» What the exercise asks: Could you repeat the records below exactly, leaving out any pictures?

• • • • • • •

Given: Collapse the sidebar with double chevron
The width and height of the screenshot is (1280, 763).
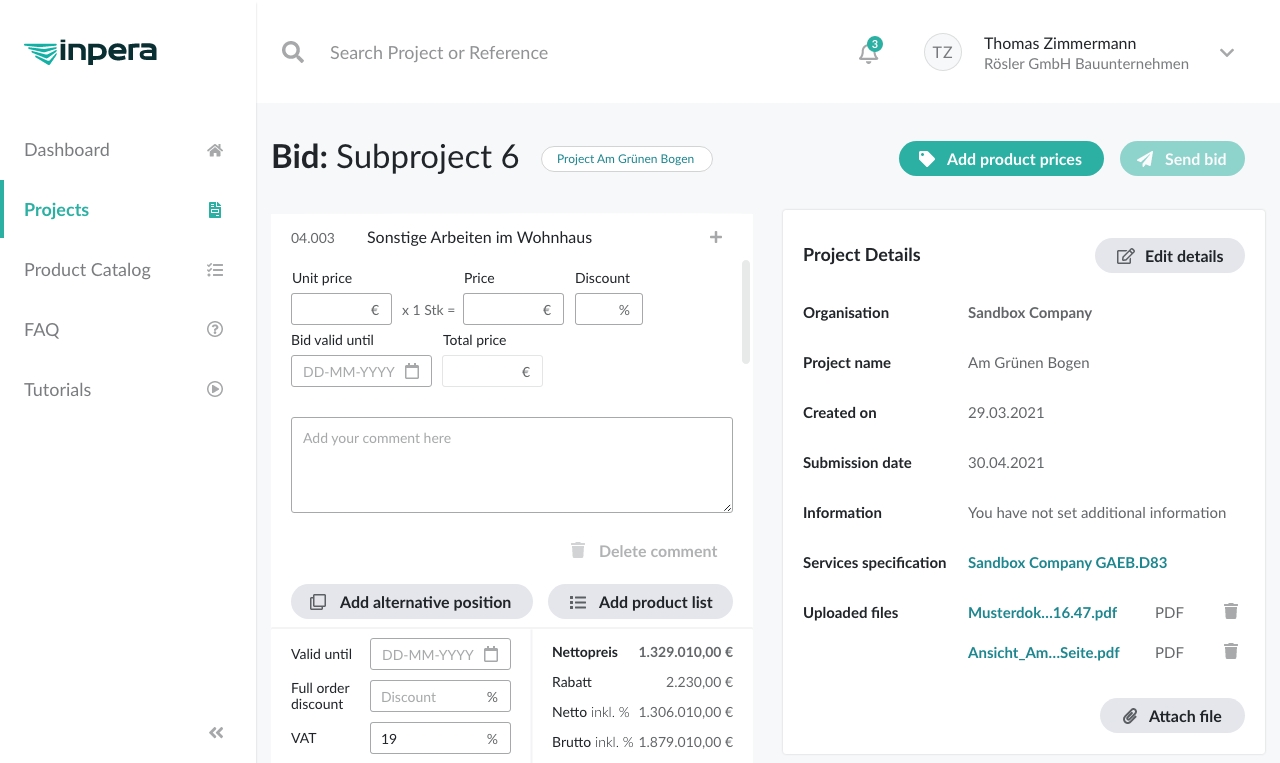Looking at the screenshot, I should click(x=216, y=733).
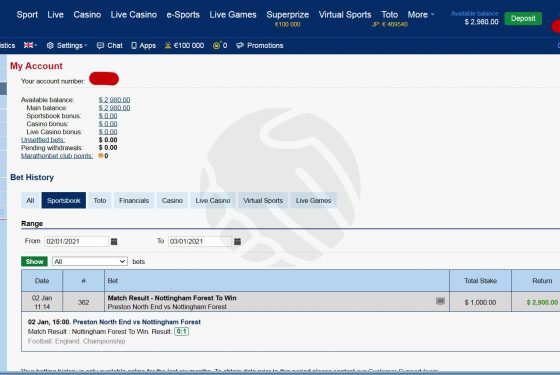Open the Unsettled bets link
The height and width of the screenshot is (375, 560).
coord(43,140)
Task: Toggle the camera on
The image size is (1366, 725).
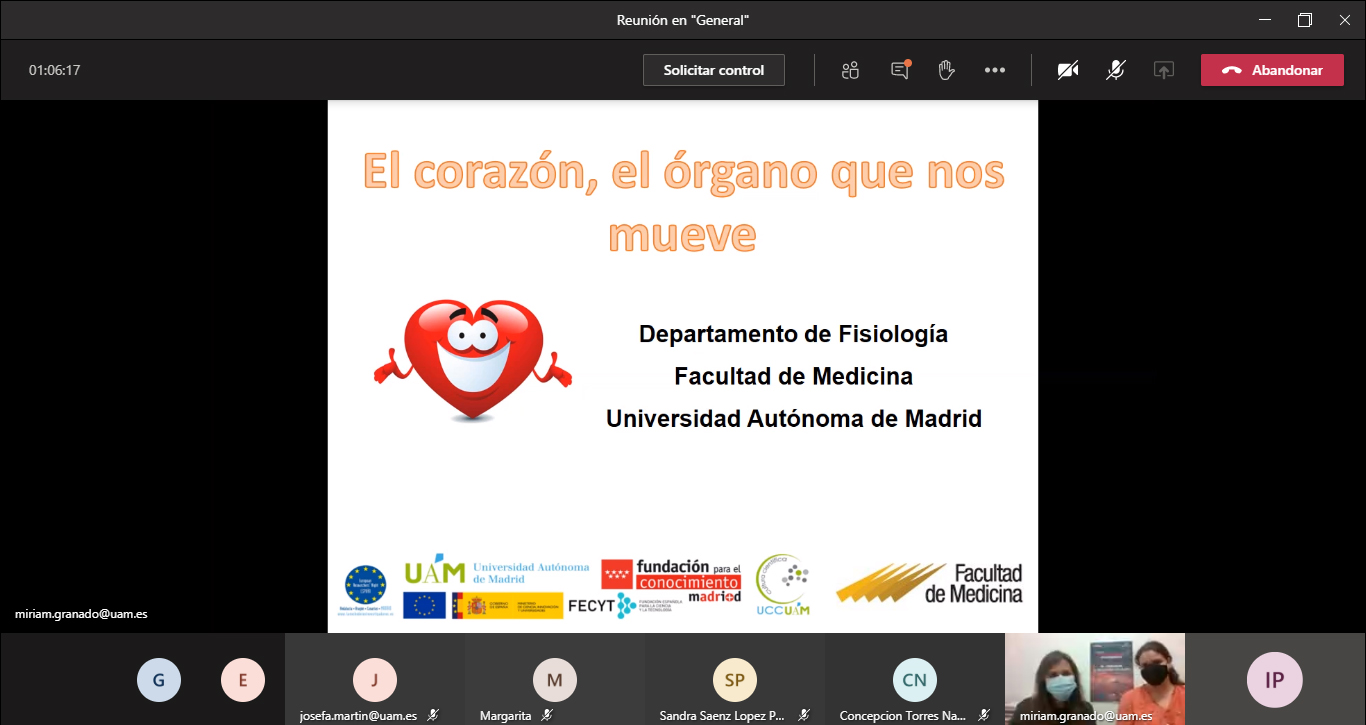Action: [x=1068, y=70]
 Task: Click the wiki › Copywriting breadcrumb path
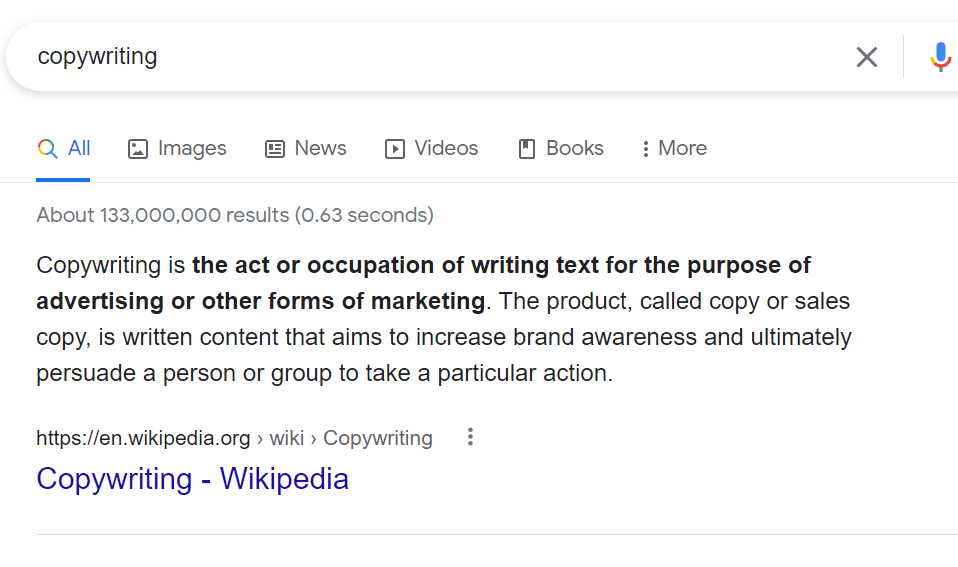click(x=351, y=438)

• • • • • • •

» Written answer:
Given: Collapse the sidebar with double chevron
The width and height of the screenshot is (1280, 763).
Looking at the screenshot, I should click(x=216, y=733).
Open the Unsettled bets link
The height and width of the screenshot is (375, 560).
coord(43,140)
Task: Toggle the camera on
The image size is (1366, 725).
Action: [x=1068, y=70]
 Task: Click the wiki › Copywriting breadcrumb path
click(x=351, y=438)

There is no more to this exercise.